■ **Data for the task**
◆ ◆ ◆ ◆ ◆ ◆ ◆

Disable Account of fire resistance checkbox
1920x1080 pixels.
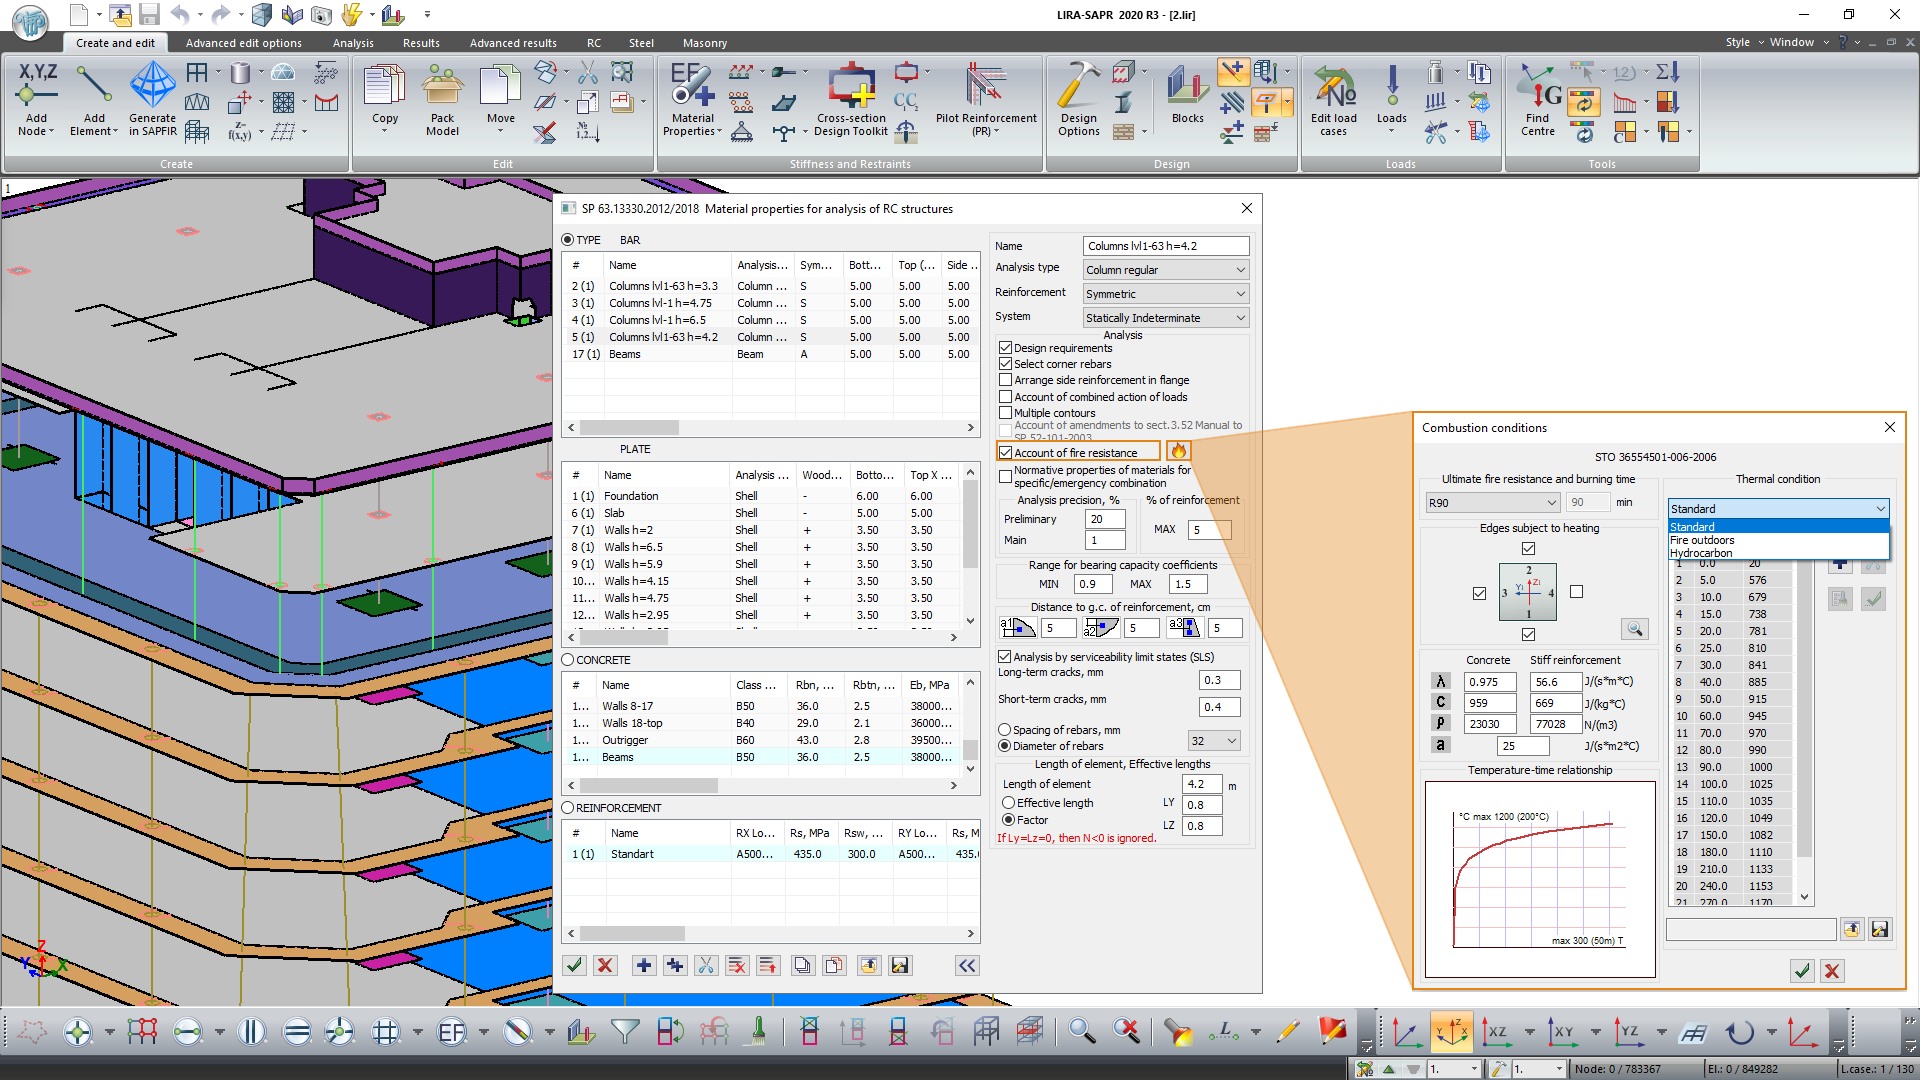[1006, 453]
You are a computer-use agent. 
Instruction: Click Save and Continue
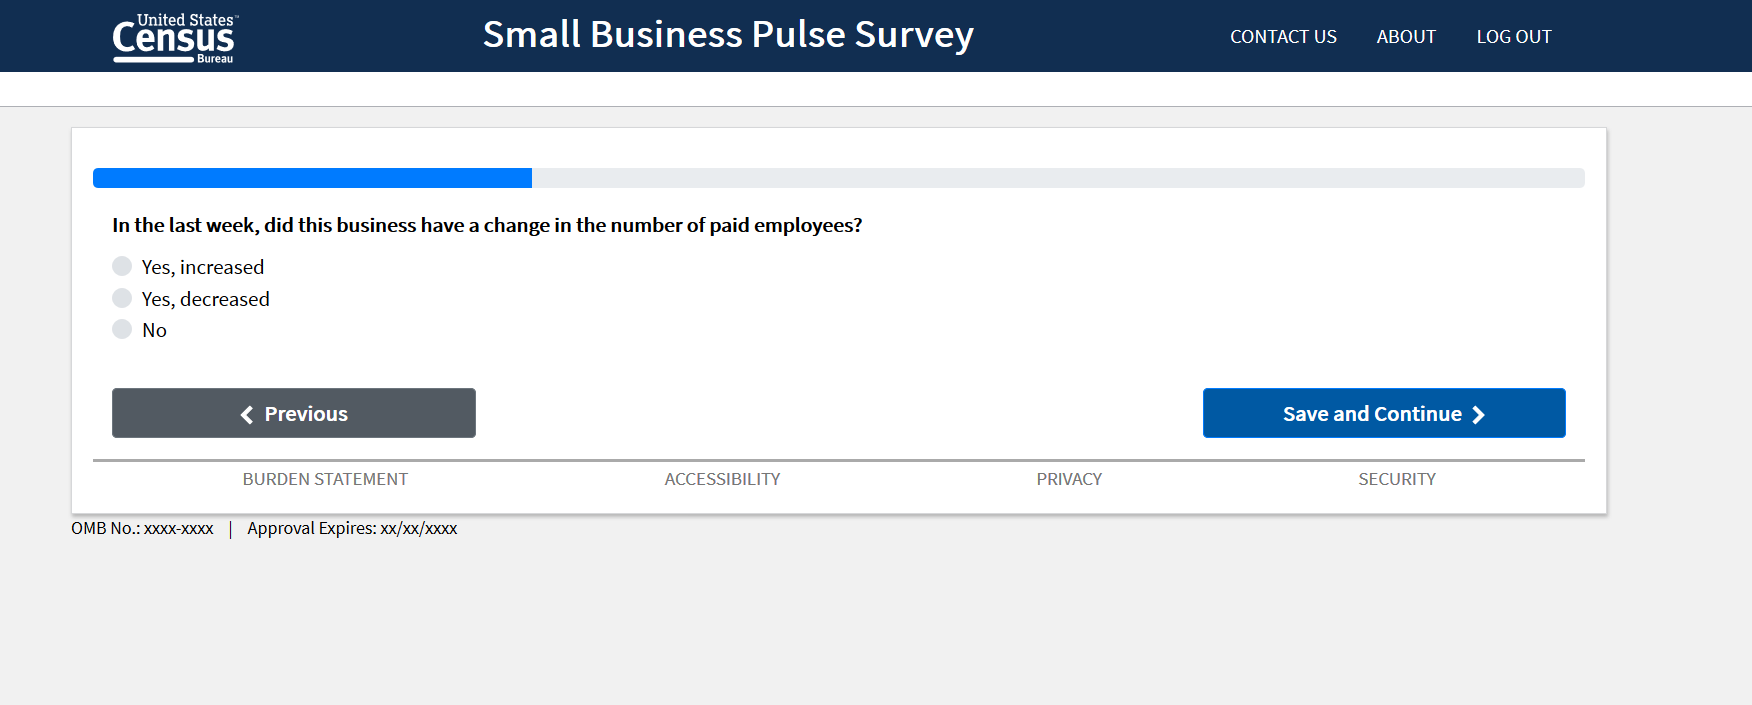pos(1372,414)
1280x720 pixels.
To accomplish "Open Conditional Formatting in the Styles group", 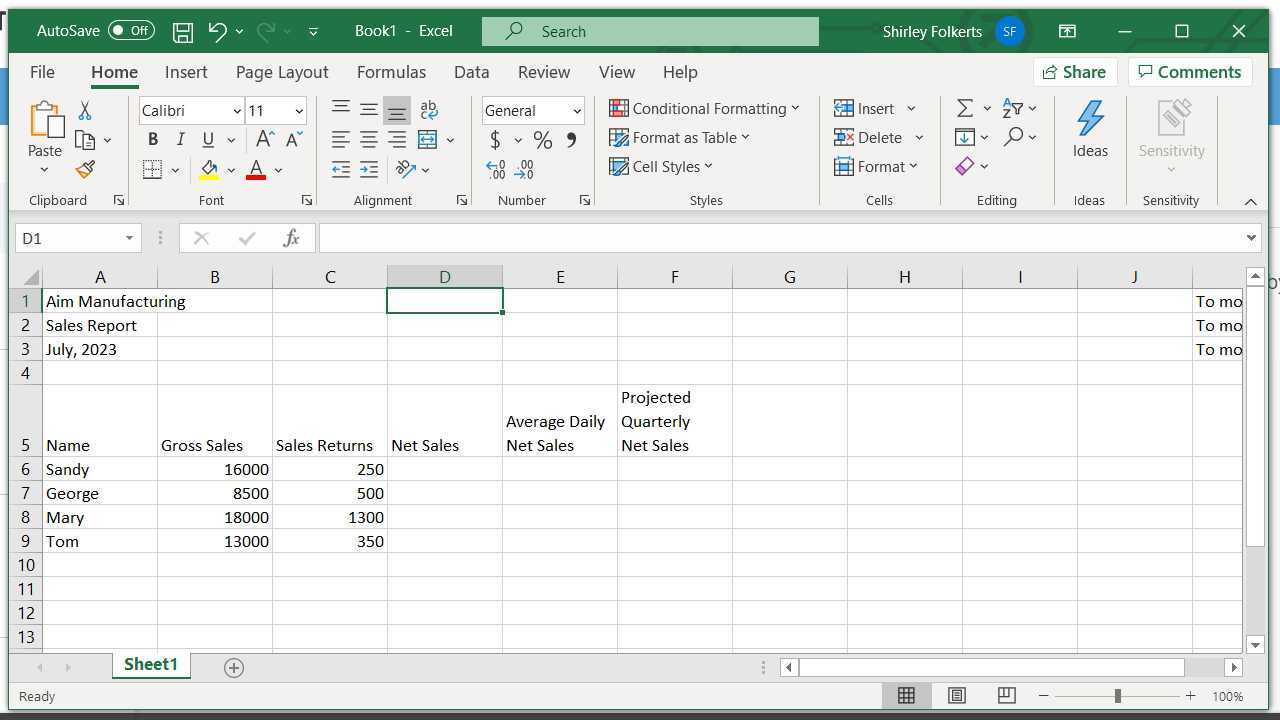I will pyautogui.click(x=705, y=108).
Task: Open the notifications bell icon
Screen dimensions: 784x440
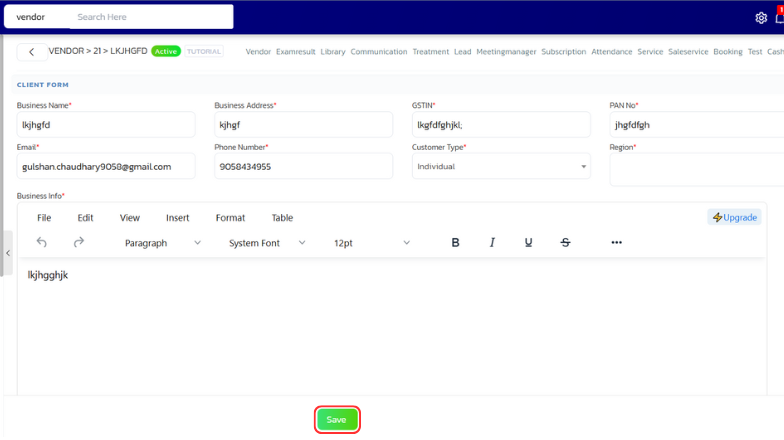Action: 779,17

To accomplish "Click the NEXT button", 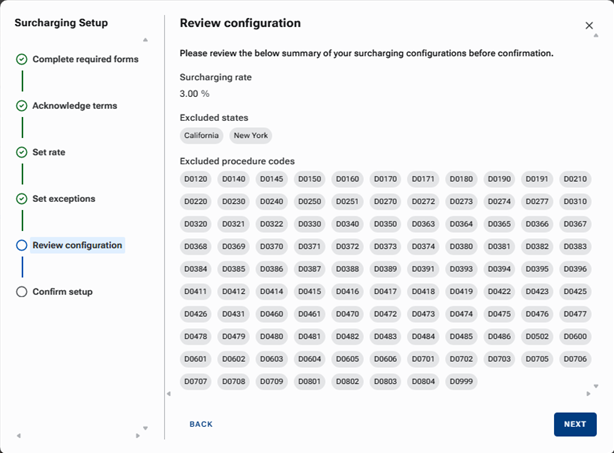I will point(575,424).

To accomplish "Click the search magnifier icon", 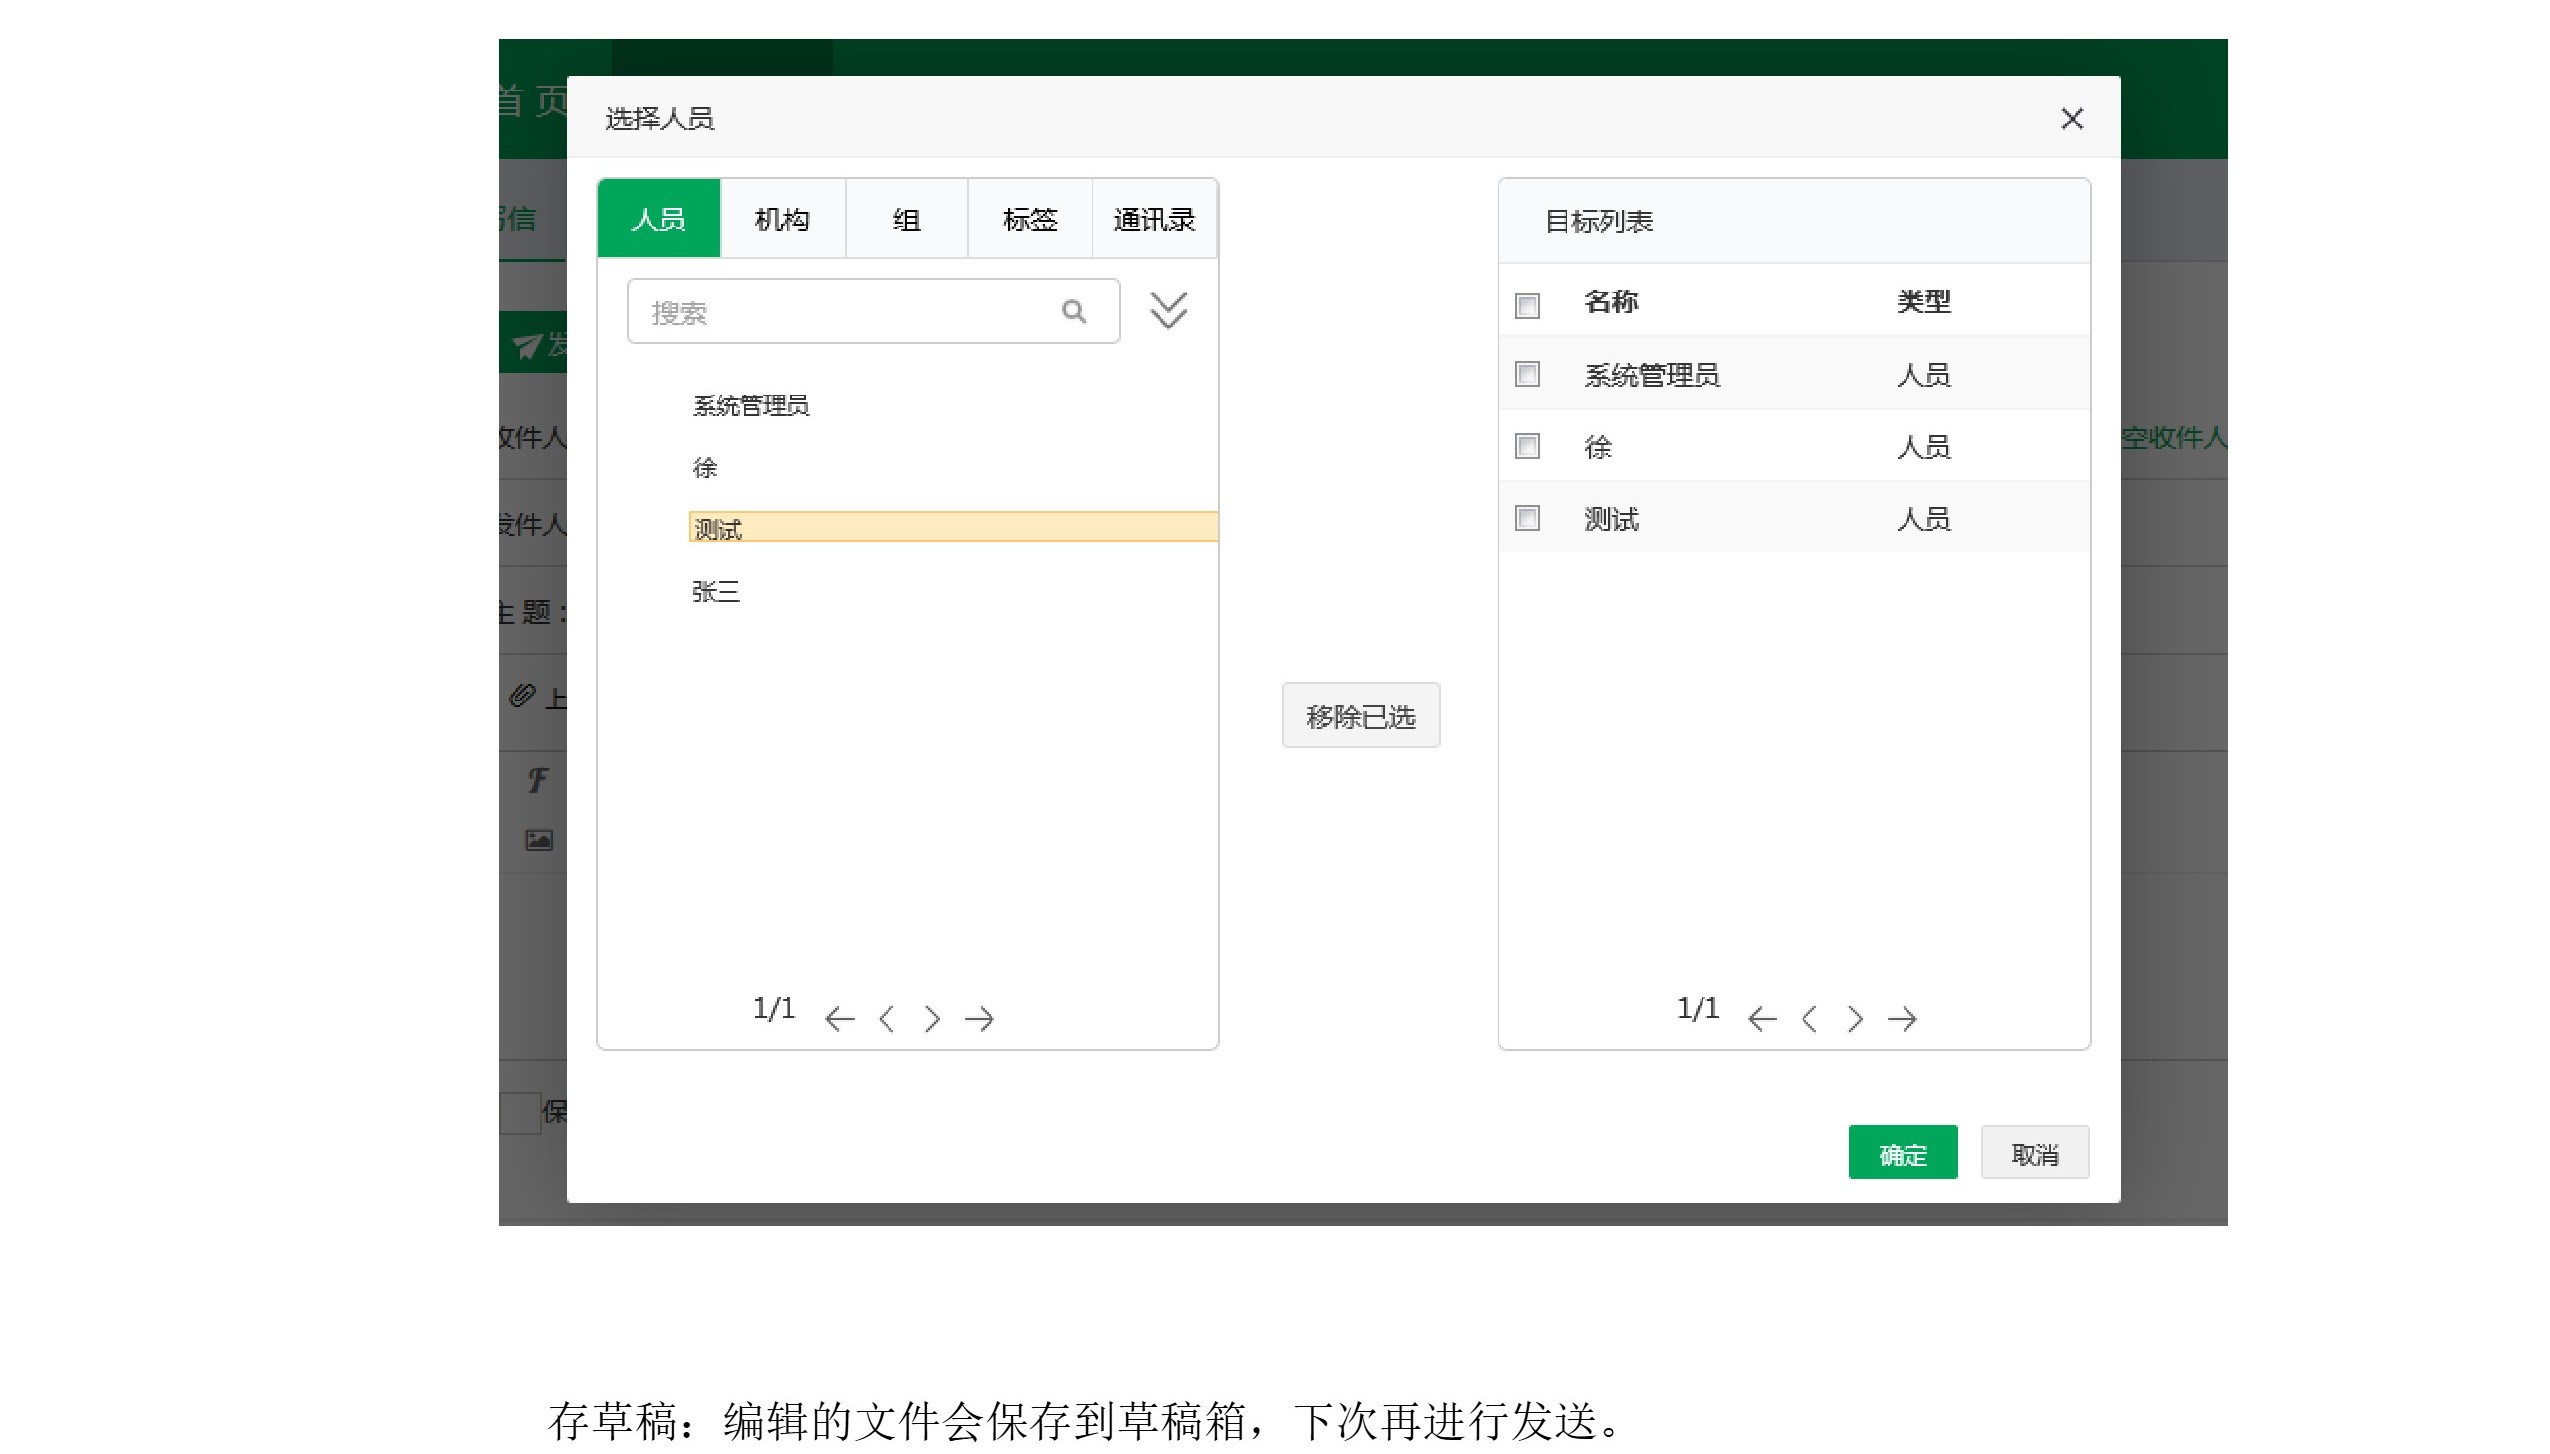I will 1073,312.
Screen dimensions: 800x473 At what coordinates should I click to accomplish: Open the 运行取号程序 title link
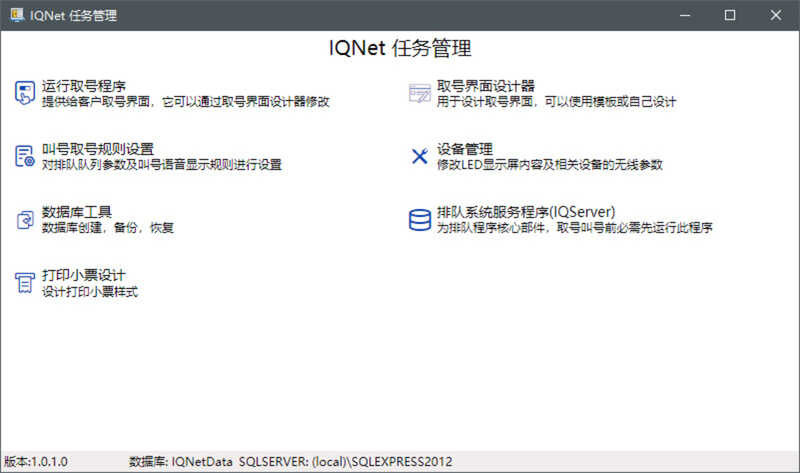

◆ ◆ ◆ ◆ ◆ ◆ ◆

■ **The exercise**
List each line in the entries above that contains the word "dimensions", copying the whole line.

■ **Solution for this exercise**
Screen dimensions: 784x440
Screen dimensions: 800x473 At what coordinates should I click to accomplish: Open the 运行取号程序 title link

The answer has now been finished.